11th-century Buddhist text

Bodhipathapradīpa (A Lamp for the Path to Enlightenment) is a Buddhist text composed in Sanskrit by the 11th-century teacher Atiśa and widely considered his magnum opus. The text reconciles the doctrines of many various Buddhist schools and philosophies, and is notable for the introduction of the three levels of spiritual aspiration: lesser, middling and superior, which in turn became the foundation for the Lamrim tradition. This text was translated into Tibetan as Byang chub lam gyi sgron ma.

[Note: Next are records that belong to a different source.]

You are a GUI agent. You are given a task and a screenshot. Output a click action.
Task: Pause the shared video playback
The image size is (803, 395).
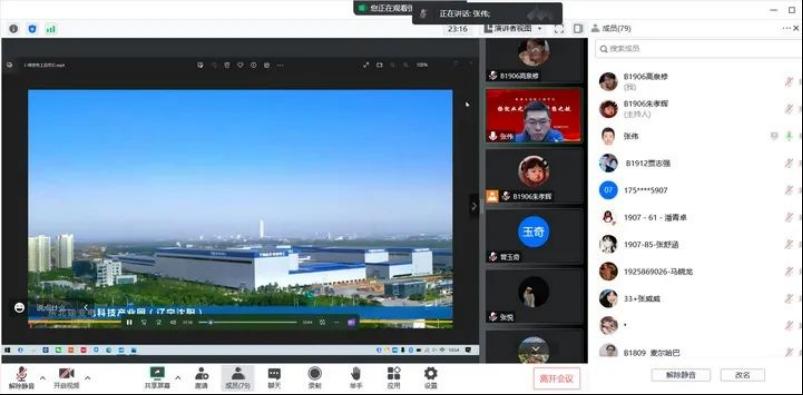point(129,322)
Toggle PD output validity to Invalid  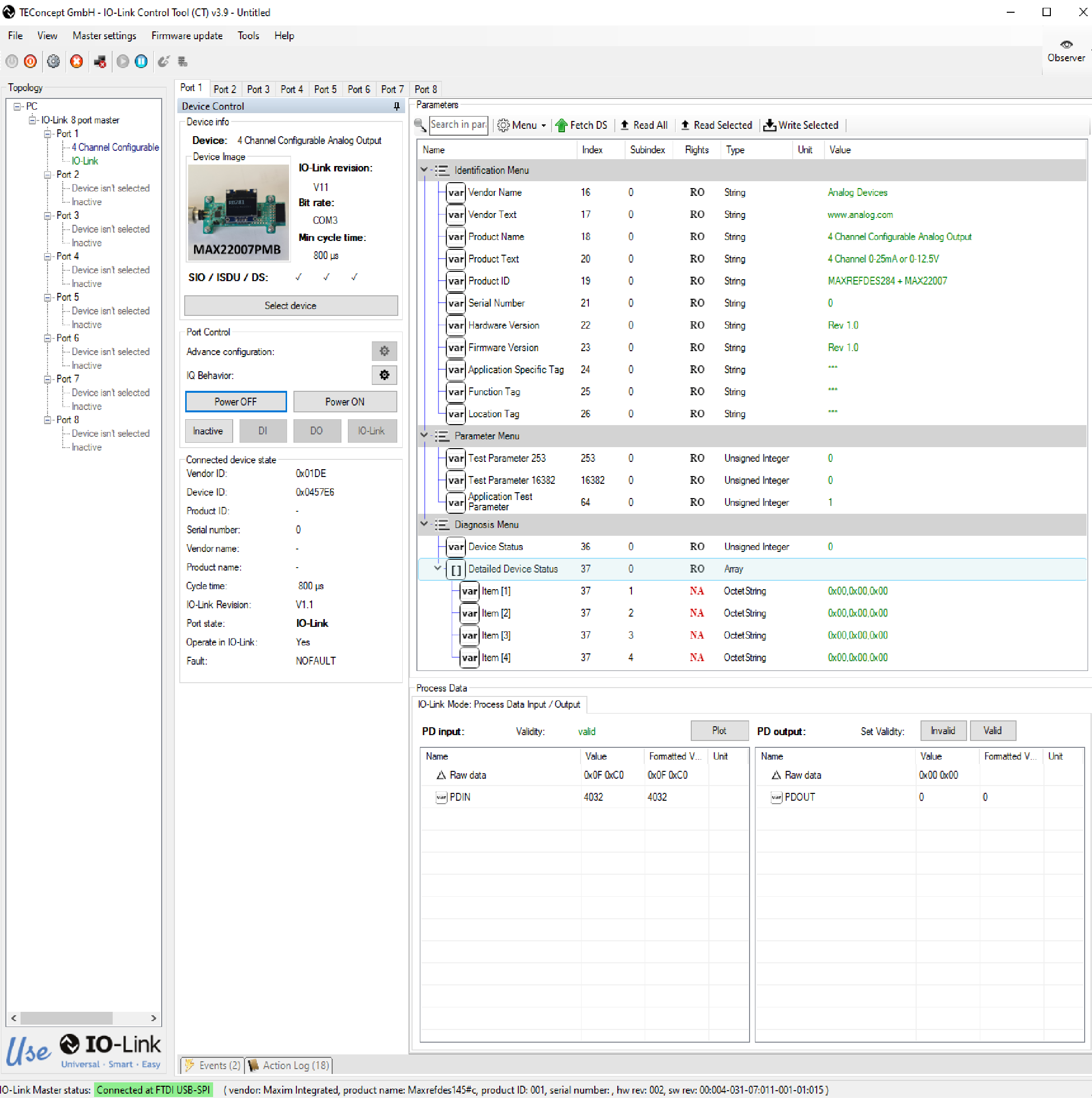[x=940, y=730]
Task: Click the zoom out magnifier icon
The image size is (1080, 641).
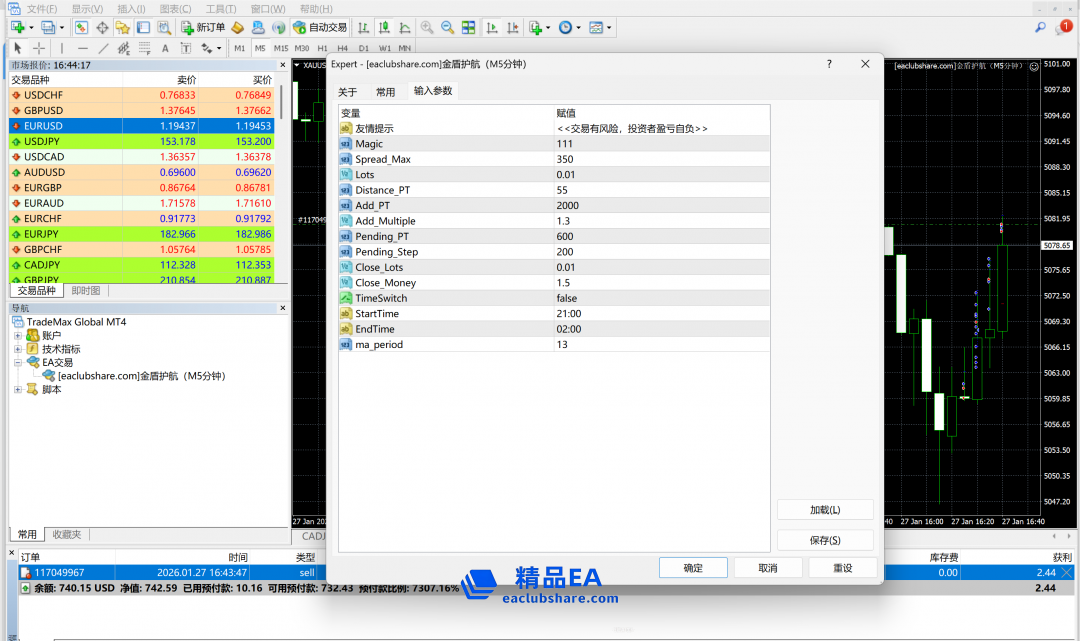Action: (x=447, y=28)
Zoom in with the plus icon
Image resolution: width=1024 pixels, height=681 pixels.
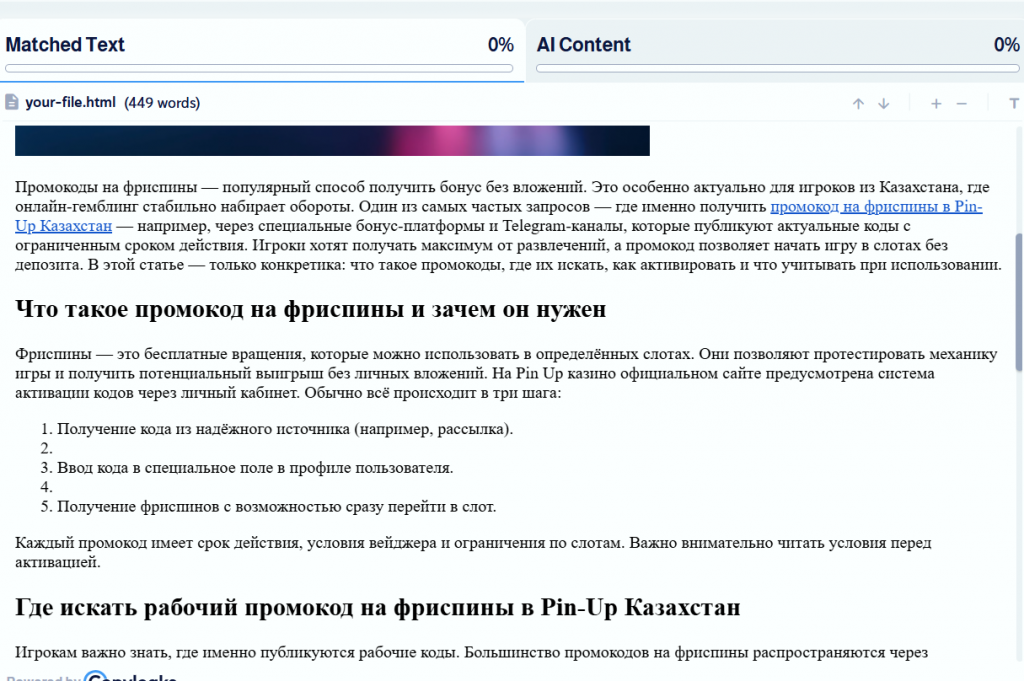[x=936, y=103]
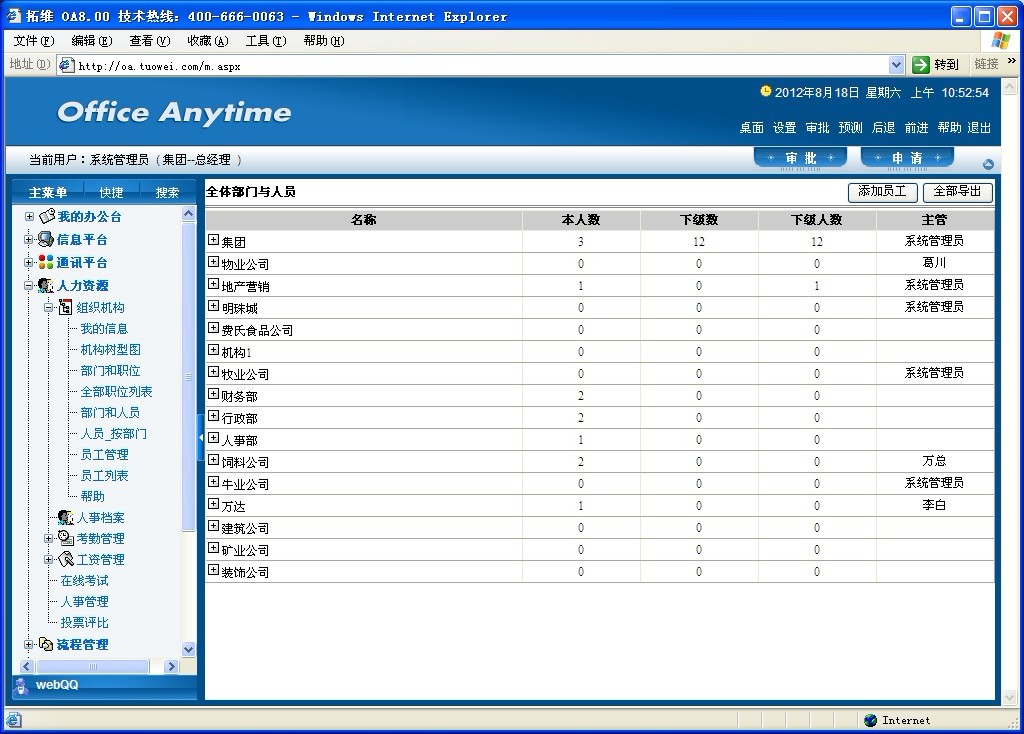The height and width of the screenshot is (734, 1024).
Task: Expand the 流程管理 tree node
Action: coord(29,645)
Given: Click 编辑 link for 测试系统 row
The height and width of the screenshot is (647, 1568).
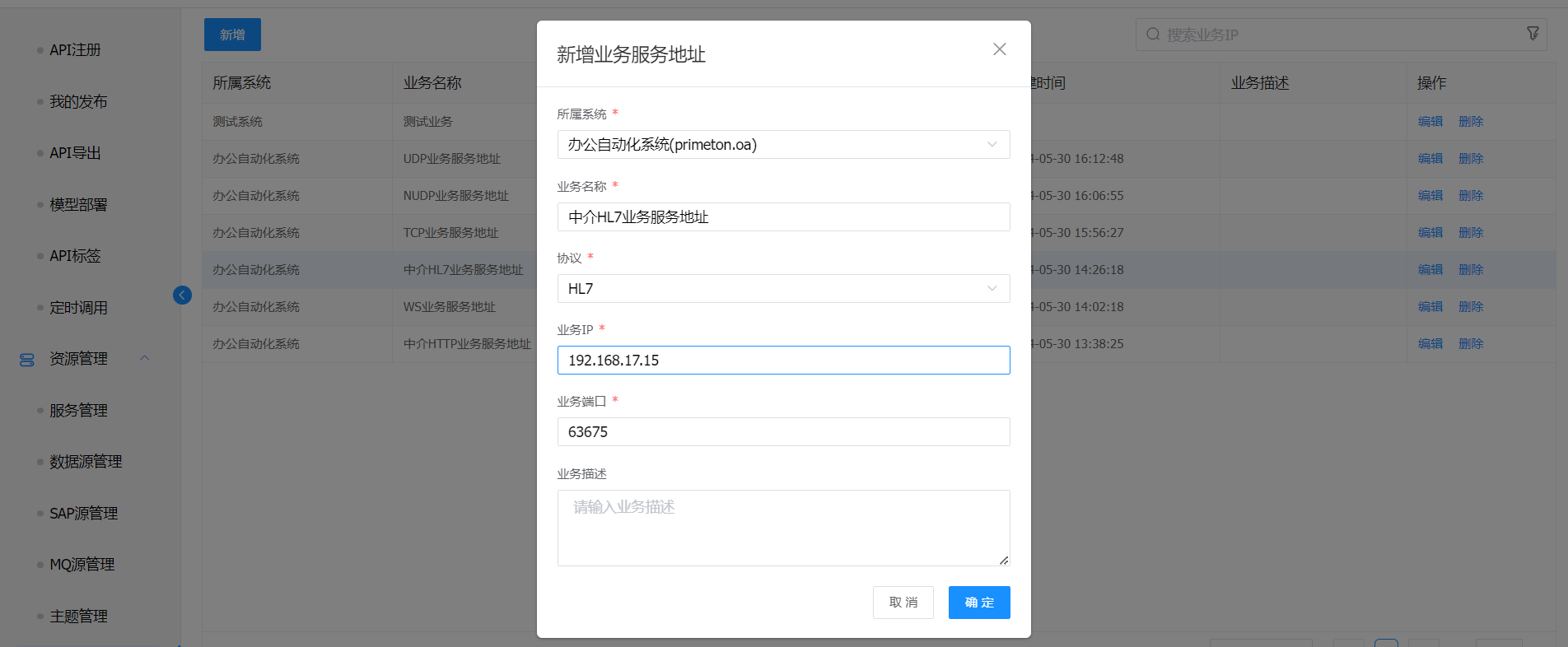Looking at the screenshot, I should click(1430, 122).
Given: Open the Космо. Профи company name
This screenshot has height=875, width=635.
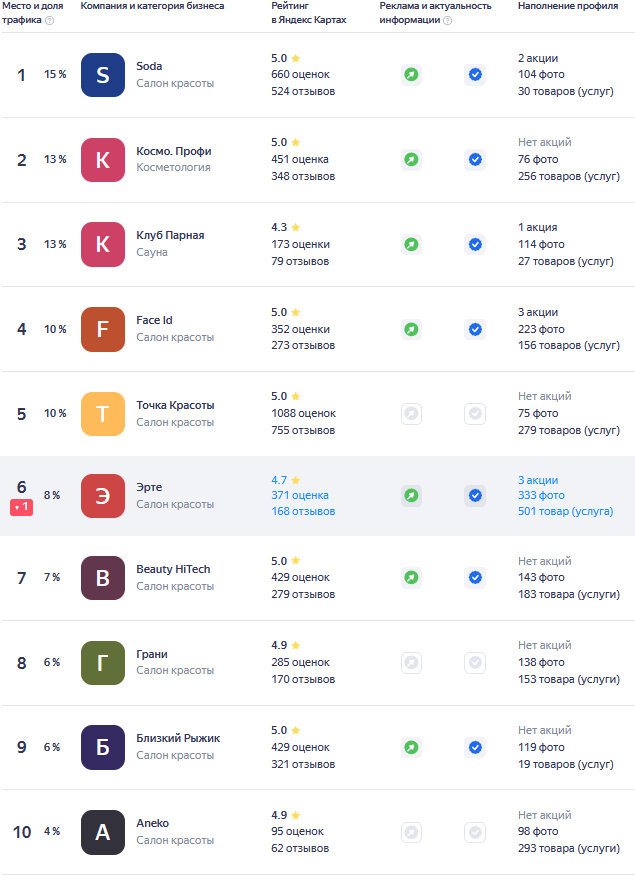Looking at the screenshot, I should coord(174,151).
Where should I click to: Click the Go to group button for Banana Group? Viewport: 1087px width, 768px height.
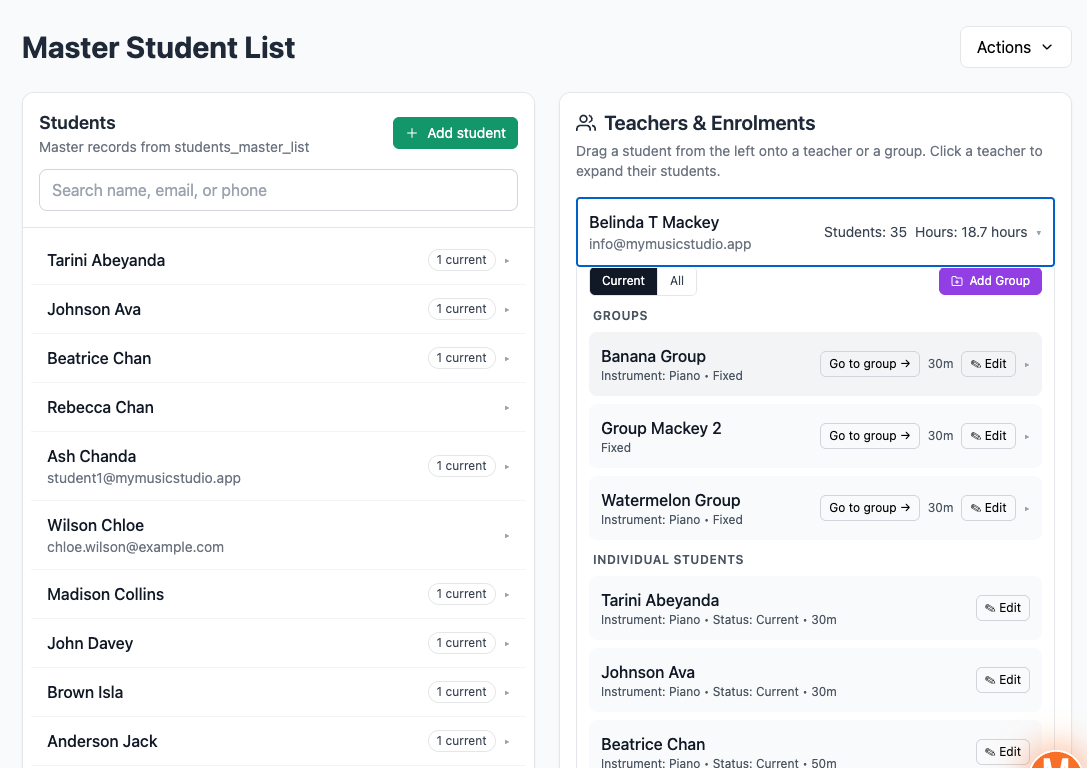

In the text, Atiśa classifies individuals into three different capacities, and writes for those of the final capacity, which he calls "Supreme".

- "Inferior individuals": those who are still attached to samsaric existence.
- "Middling individuals": those who have renounced samsara and seek liberation, but only for themselves.
- "Superior individuals": those who have personally renounced samsara, but are committed to bringing everyone else to enlightenment.

== The Importance of Bodhicitta ==
After taking refuge in the Three Jewels, a feature of all Buddhist traditions, Atiśa provides specific instructions:

Then, beginning with a mind of love

for all sentient beings,

consider all those, without exception,

who suffer in the three lower realms

from birth, death, and so forth.

With the wish to liberate all beings

from the suffering of suffering,

from suffering and its causes,

generate bodhicitta with irreversible resolve.

== The Generation of Bodhicitta ==
Once Atiśa has described the importance of generating bodhicitta, he provides a prayer used by another Buddhist master to accomplish this:

“In the presence of the Protectors,

I generate the mind of perfect enlightenment,

and I invite all beings as my guests—

These I shall liberate from saṃsāra.

“From this moment until

I achieve supreme enlightenment,

I shall have no thoughts of harm,

no anger, avarice, or jealousy.

“I shall cultivate pure conduct,

and abandon sin and craving.

With joy for the vows of discipline,

I shall train to emulate the Buddhas.

“Taking no joy in swiftly

attaining enlightenment for myself,

I will remain until the very end

for the sake of even a single being.

“I shall prepare immeasurable,

inconceivable realms

and will remain in the ten directions

for any who call out my name.

“Having purified all

physical and verbal actions,

I shall also purify my mental activities,

and will avoid all that is non-virtuous.”